_What you have to do_
Would you return the listing that follows exactly, leaving its pictures behind?

<<<<

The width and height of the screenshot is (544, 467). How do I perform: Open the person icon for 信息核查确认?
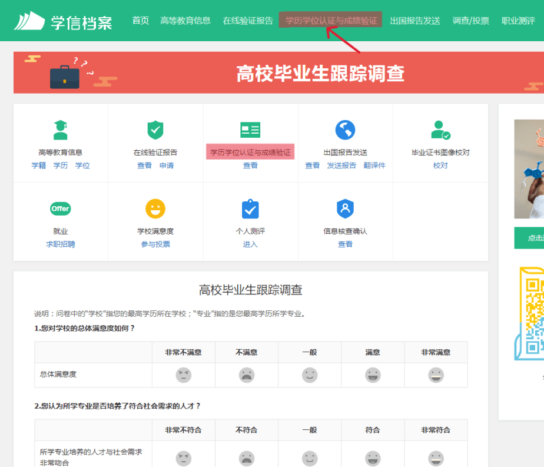click(x=345, y=208)
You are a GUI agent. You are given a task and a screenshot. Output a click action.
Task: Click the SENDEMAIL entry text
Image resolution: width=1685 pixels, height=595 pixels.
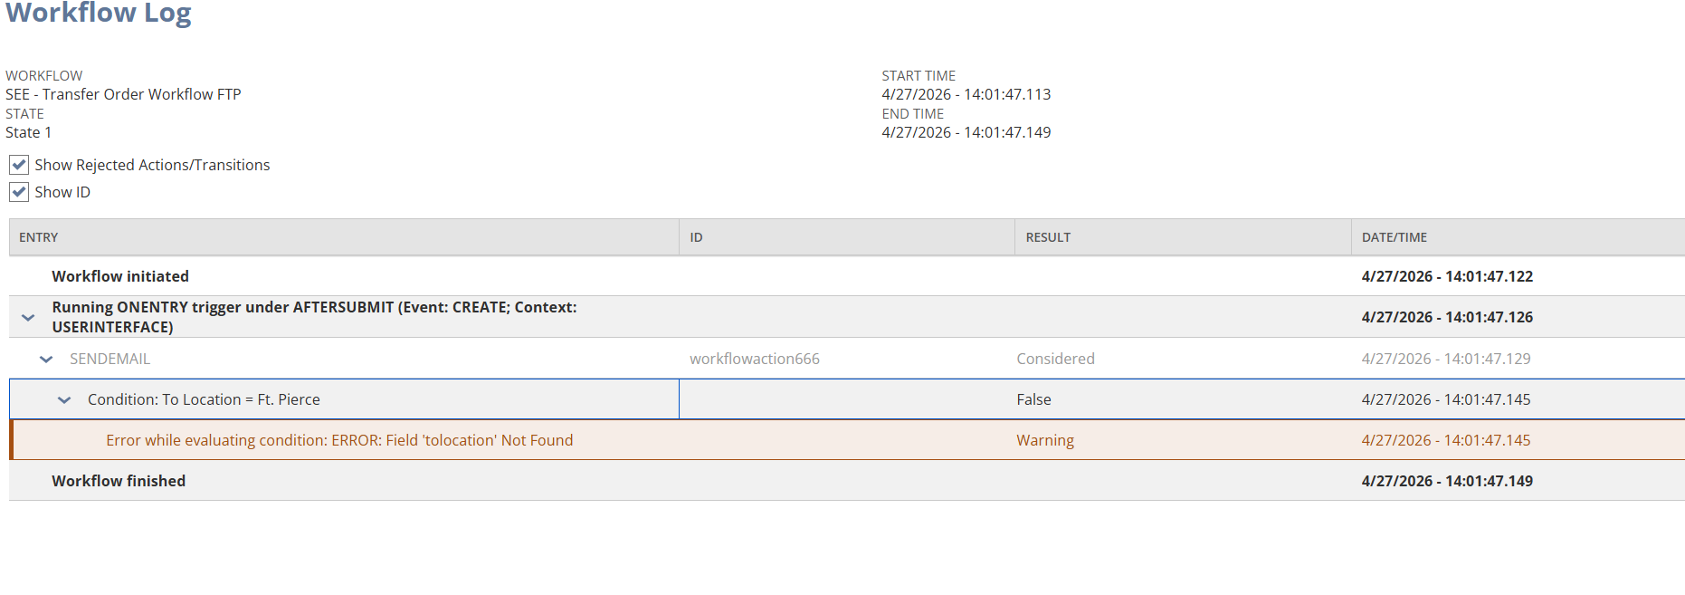pos(110,359)
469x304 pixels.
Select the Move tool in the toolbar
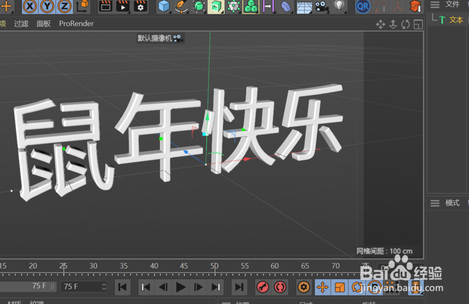click(x=6, y=7)
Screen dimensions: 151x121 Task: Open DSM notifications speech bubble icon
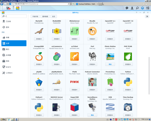coord(127,8)
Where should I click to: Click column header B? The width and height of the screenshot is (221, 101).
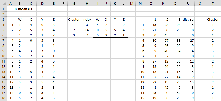click(x=19, y=4)
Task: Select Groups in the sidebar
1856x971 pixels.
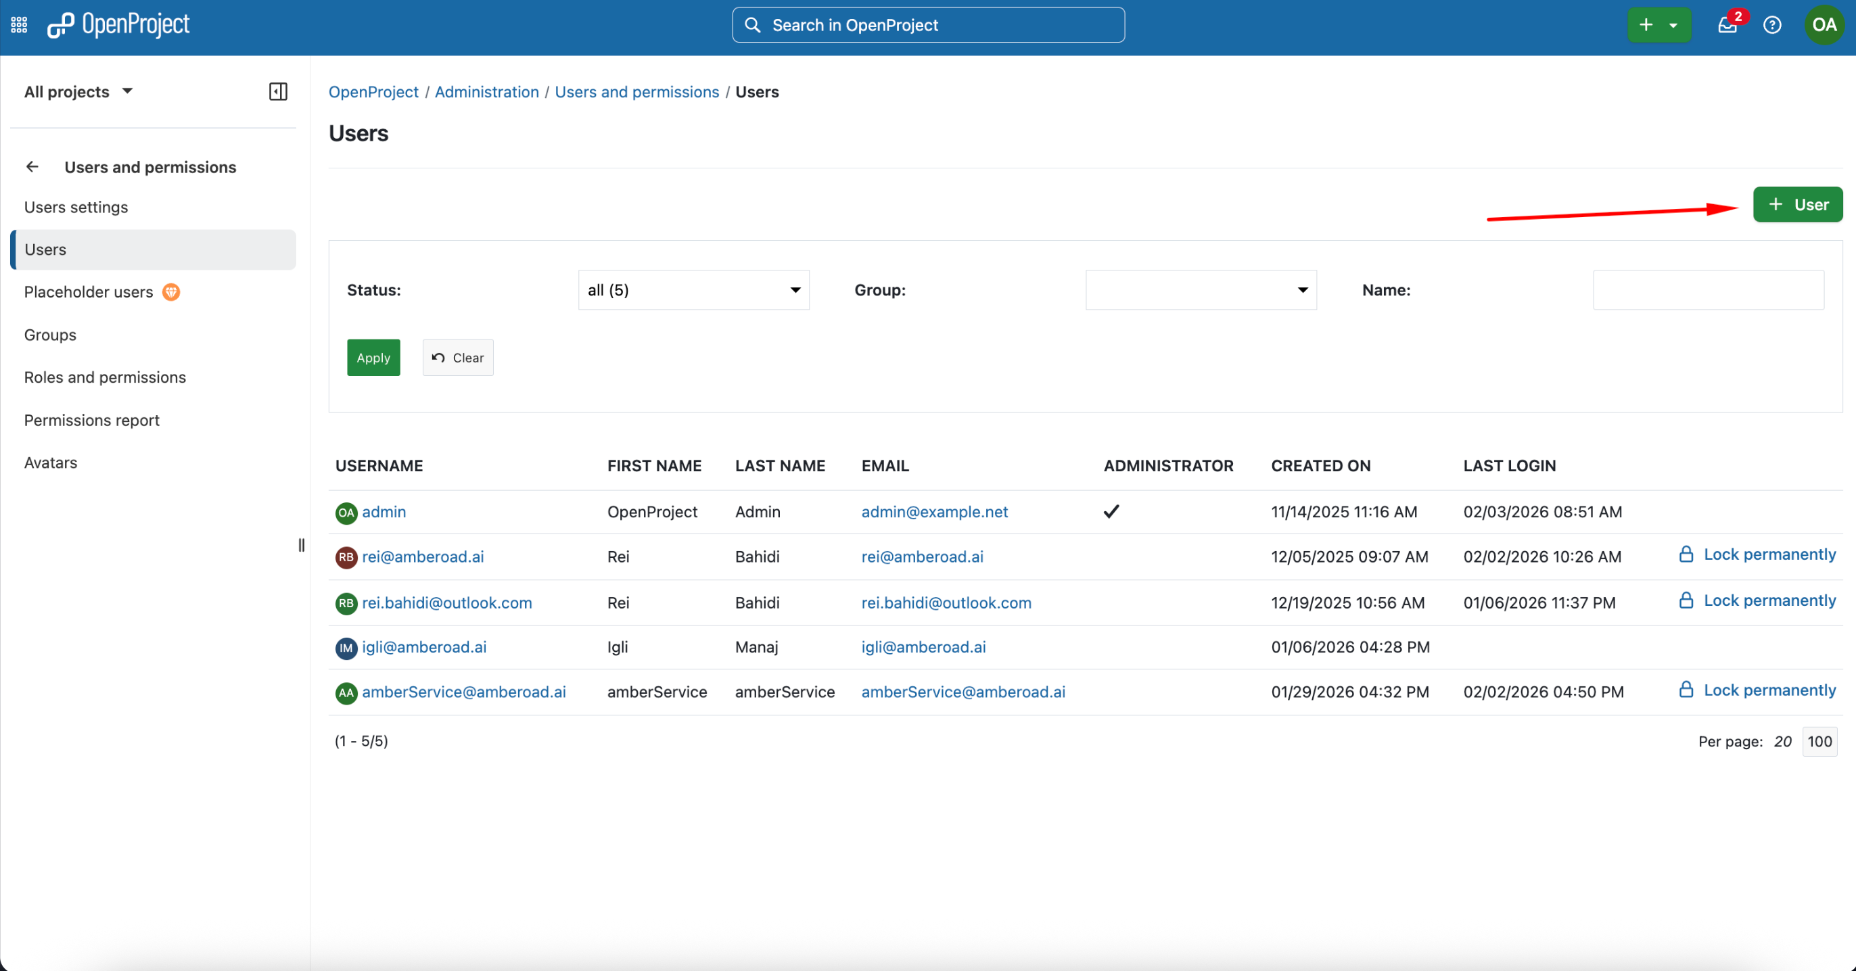Action: pos(50,335)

>>>>

_Expected output_
The width and height of the screenshot is (544, 467). How do I perform: Open the person icon for 信息核查确认?
click(x=345, y=208)
You are a GUI agent. You are given a task and a screenshot. Output a click action.
Task: Click the SENDEMAIL entry text
Image resolution: width=1685 pixels, height=595 pixels.
pos(110,359)
469x304 pixels.
Select the Move tool in the toolbar
click(x=6, y=7)
Screen dimensions: 151x121 Task: Open DSM notifications speech bubble icon
coord(127,8)
Where should I click to: Click column header B? The width and height of the screenshot is (221, 101).
click(x=19, y=4)
Task: Select Groups in the sidebar
1856x971 pixels.
Action: pos(50,335)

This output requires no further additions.